→ **Assignment**: Retype the listing that follows, leaving nothing out.

→ **Material for this task**:
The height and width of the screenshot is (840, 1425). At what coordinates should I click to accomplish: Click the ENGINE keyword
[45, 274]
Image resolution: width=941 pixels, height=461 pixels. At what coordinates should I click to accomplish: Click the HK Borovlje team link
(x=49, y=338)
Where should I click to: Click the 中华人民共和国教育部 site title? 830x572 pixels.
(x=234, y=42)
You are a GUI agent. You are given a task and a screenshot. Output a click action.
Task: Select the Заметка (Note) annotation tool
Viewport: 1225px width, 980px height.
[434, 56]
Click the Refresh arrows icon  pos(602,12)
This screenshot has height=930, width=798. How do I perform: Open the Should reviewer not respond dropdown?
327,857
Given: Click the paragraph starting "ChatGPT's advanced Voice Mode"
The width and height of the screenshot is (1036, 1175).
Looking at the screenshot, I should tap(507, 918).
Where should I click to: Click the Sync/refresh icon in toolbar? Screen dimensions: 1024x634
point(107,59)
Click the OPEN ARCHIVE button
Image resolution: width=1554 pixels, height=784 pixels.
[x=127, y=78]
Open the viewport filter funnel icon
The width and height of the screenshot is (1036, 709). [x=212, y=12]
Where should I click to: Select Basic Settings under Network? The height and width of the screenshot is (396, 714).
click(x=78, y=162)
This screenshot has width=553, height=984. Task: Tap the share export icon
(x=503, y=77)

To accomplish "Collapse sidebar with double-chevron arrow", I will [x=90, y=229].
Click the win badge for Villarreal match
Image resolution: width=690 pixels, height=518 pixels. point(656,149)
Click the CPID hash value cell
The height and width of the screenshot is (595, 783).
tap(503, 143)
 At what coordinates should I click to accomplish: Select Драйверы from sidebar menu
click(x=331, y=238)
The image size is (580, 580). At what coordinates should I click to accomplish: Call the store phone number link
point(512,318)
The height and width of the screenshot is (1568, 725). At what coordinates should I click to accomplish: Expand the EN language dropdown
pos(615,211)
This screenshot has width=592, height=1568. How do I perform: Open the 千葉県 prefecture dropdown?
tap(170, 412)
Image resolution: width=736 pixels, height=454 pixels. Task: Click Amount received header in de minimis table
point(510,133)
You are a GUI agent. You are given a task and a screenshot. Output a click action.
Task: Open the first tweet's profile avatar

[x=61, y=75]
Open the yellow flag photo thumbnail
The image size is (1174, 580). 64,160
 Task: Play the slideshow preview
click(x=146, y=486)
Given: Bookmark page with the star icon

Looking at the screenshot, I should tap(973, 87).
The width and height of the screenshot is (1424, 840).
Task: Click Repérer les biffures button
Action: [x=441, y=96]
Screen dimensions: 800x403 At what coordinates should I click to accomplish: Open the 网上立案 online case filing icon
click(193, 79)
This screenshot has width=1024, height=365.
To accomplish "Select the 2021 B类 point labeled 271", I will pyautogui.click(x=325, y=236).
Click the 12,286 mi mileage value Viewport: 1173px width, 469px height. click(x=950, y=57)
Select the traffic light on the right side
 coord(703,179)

→ **The completed task**:
The height and width of the screenshot is (840, 1425). At what coordinates should I click to accomplish: Click the ENGINE keyword
[45, 274]
Image resolution: width=941 pixels, height=461 pixels. At what coordinates should I click to accomplish: Click the HK Borovlje team link
(x=49, y=338)
Where should I click to: Click the 中华人民共和国教育部 site title? 830x572 pixels.
(x=234, y=42)
You are a GUI agent. You are given a task and a screenshot. Output a click action.
Task: Select the Заметка (Note) annotation tool
Viewport: 1225px width, 980px height.
[434, 56]
Click the Refresh arrows icon  pos(602,12)
This screenshot has height=930, width=798. How do I perform: Open the Should reviewer not respond dropdown?
327,857
Given: Click the paragraph starting "ChatGPT's advanced Voice Mode"
The width and height of the screenshot is (1036, 1175).
Looking at the screenshot, I should tap(507, 918).
Where should I click to: Click the Sync/refresh icon in toolbar? Screen dimensions: 1024x634
point(107,59)
Click the OPEN ARCHIVE button
Image resolution: width=1554 pixels, height=784 pixels.
[x=127, y=78]
Open the viewport filter funnel icon
The width and height of the screenshot is (1036, 709). [x=212, y=12]
Where should I click to: Select Basic Settings under Network? The height and width of the screenshot is (396, 714).
click(x=78, y=162)
This screenshot has width=553, height=984. Task: Tap the share export icon
(x=503, y=77)

To accomplish "Collapse sidebar with double-chevron arrow", I will [x=90, y=229].
Click the win badge for Villarreal match
Image resolution: width=690 pixels, height=518 pixels. point(656,149)
Click the CPID hash value cell
The height and width of the screenshot is (595, 783).
tap(503, 143)
 At what coordinates should I click to accomplish: Select Драйверы from sidebar menu
click(x=331, y=238)
The image size is (580, 580). At what coordinates should I click to accomplish: Call the store phone number link
point(512,318)
The height and width of the screenshot is (1568, 725). At what coordinates should I click to accomplish: Expand the EN language dropdown
pos(615,211)
This screenshot has width=592, height=1568. How do I perform: Open the 千葉県 prefecture dropdown?
tap(170, 412)
Image resolution: width=736 pixels, height=454 pixels. Task: Click Amount received header in de minimis table
point(510,133)
You are a GUI agent. You are given a task and a screenshot. Output a click action.
Task: Open the first tweet's profile avatar

[x=61, y=75]
Open the yellow flag photo thumbnail
The image size is (1174, 580). 64,160
 Task: Play the slideshow preview
click(x=146, y=486)
Given: Bookmark page with the star icon

Looking at the screenshot, I should tap(973, 87).
The width and height of the screenshot is (1424, 840).
Task: Click Repérer les biffures button
Action: [x=441, y=96]
Screen dimensions: 800x403 At what coordinates should I click to accomplish: Open the 网上立案 online case filing icon
click(193, 79)
This screenshot has width=1024, height=365.
To accomplish "Select the 2021 B类 point labeled 271", I will pyautogui.click(x=325, y=236).
Click the 12,286 mi mileage value Viewport: 1173px width, 469px height. click(x=950, y=57)
Select the traffic light on the right side
 coord(703,179)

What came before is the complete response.